start

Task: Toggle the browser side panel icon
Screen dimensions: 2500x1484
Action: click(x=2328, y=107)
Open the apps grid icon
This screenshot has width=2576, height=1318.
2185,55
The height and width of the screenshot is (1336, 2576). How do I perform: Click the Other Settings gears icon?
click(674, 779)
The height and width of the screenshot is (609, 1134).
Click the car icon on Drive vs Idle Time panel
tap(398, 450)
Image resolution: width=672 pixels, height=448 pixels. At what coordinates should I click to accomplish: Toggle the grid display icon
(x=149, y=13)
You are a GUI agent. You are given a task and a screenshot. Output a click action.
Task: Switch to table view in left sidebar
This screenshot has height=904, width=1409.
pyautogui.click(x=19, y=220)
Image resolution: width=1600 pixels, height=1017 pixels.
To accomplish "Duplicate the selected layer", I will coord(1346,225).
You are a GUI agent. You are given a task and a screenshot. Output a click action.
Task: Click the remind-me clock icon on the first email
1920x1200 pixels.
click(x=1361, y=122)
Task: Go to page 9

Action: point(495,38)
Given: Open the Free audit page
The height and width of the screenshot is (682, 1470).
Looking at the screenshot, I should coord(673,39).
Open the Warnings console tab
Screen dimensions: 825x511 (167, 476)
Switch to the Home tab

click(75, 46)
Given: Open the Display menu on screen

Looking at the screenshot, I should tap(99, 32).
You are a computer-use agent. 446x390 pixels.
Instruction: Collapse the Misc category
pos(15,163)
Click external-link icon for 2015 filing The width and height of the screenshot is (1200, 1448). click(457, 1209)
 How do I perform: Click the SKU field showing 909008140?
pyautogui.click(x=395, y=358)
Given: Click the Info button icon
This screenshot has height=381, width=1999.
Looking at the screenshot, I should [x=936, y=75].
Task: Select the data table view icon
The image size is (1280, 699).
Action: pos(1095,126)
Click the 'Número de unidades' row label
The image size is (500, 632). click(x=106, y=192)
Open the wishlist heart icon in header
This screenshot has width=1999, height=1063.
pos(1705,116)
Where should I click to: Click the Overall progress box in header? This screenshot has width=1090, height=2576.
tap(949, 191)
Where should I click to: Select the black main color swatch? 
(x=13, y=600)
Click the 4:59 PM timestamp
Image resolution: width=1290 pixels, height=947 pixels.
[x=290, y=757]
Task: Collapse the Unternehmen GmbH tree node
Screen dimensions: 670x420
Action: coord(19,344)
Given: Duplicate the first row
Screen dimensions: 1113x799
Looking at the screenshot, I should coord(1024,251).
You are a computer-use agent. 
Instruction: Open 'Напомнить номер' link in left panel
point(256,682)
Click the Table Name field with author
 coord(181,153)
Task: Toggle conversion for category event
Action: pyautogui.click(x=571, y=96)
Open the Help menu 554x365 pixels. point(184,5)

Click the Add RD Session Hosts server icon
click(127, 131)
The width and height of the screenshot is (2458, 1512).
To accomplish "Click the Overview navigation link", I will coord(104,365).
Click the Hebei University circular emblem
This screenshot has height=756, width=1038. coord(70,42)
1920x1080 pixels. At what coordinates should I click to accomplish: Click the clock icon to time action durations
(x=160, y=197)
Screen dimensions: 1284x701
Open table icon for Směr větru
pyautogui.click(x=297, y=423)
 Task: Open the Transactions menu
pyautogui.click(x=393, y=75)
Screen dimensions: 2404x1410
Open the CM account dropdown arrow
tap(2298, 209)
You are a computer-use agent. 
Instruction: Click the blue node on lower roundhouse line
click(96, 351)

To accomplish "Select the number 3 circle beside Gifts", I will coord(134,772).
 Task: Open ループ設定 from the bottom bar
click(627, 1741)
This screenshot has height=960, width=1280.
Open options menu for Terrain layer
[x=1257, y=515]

end

■ Direction ■
Please revise the records, replacing "computer-use agent" with "desktop agent" and leaving everything else as it is.

■ Task solution ■
Task: Toggle the browser side panel icon
Screen dimensions: 2500x1484
Action: click(x=2328, y=107)
Open the apps grid icon
This screenshot has width=2576, height=1318.
2185,55
The height and width of the screenshot is (1336, 2576). How do I perform: Click the Other Settings gears icon?
click(674, 779)
The height and width of the screenshot is (609, 1134).
Click the car icon on Drive vs Idle Time panel
tap(398, 450)
Image resolution: width=672 pixels, height=448 pixels. At what coordinates should I click to accomplish: Toggle the grid display icon
(x=149, y=13)
You are a GUI agent. You are given a task and a screenshot. Output a click action.
Task: Switch to table view in left sidebar
This screenshot has height=904, width=1409.
pyautogui.click(x=19, y=220)
Image resolution: width=1600 pixels, height=1017 pixels.
To accomplish "Duplicate the selected layer", I will coord(1346,225).
You are a GUI agent. You are given a task and a screenshot. Output a click action.
Task: Click the remind-me clock icon on the first email
1920x1200 pixels.
click(x=1361, y=122)
Task: Go to page 9

Action: point(495,38)
Given: Open the Free audit page
The height and width of the screenshot is (682, 1470).
Looking at the screenshot, I should coord(673,39).
Open the Warnings console tab
Screen dimensions: 825x511 (167, 476)
Switch to the Home tab

click(75, 46)
Given: Open the Display menu on screen

Looking at the screenshot, I should tap(99, 32).
You are a desktop agent. 446x390 pixels.
Instruction: Collapse the Misc category
pos(15,163)
Click external-link icon for 2015 filing The width and height of the screenshot is (1200, 1448). click(457, 1209)
 How do I perform: Click the SKU field showing 909008140?
pyautogui.click(x=395, y=358)
Given: Click the Info button icon
This screenshot has height=381, width=1999.
Looking at the screenshot, I should [x=936, y=75].
Task: Select the data table view icon
The image size is (1280, 699).
Action: pos(1095,126)
Click the 'Número de unidades' row label
The image size is (500, 632). click(x=106, y=192)
Open the wishlist heart icon in header
This screenshot has width=1999, height=1063.
pos(1705,116)
Where should I click to: Click the Overall progress box in header? This screenshot has width=1090, height=2576.
tap(949, 191)
Where should I click to: Select the black main color swatch? 
(x=13, y=600)
Click the 4:59 PM timestamp
Image resolution: width=1290 pixels, height=947 pixels.
[x=290, y=757]
Task: Collapse the Unternehmen GmbH tree node
Screen dimensions: 670x420
Action: coord(19,344)
Given: Duplicate the first row
Screen dimensions: 1113x799
Looking at the screenshot, I should coord(1024,251).
You are a desktop agent. 
Instruction: Open 'Напомнить номер' link in left panel
point(256,682)
Click the Table Name field with author
 coord(181,153)
Task: Toggle conversion for category event
Action: pyautogui.click(x=571, y=96)
Open the Help menu 554x365 pixels. point(184,5)

Click the Add RD Session Hosts server icon
click(127, 131)
The width and height of the screenshot is (2458, 1512).
To accomplish "Click the Overview navigation link", I will coord(104,365).
Click the Hebei University circular emblem
This screenshot has height=756, width=1038. coord(70,42)
1920x1080 pixels. At what coordinates should I click to accomplish: Click the clock icon to time action durations
(x=160, y=197)
Screen dimensions: 1284x701
Open table icon for Směr větru
pyautogui.click(x=297, y=423)
 Task: Open the Transactions menu
pyautogui.click(x=393, y=75)
Screen dimensions: 2404x1410
Open the CM account dropdown arrow
tap(2298, 209)
You are a desktop agent. 
Instruction: Click the blue node on lower roundhouse line
click(96, 351)

To accomplish "Select the number 3 circle beside Gifts", I will coord(134,772).
 Task: Open ループ設定 from the bottom bar
click(627, 1741)
This screenshot has height=960, width=1280.
Open options menu for Terrain layer
[x=1257, y=515]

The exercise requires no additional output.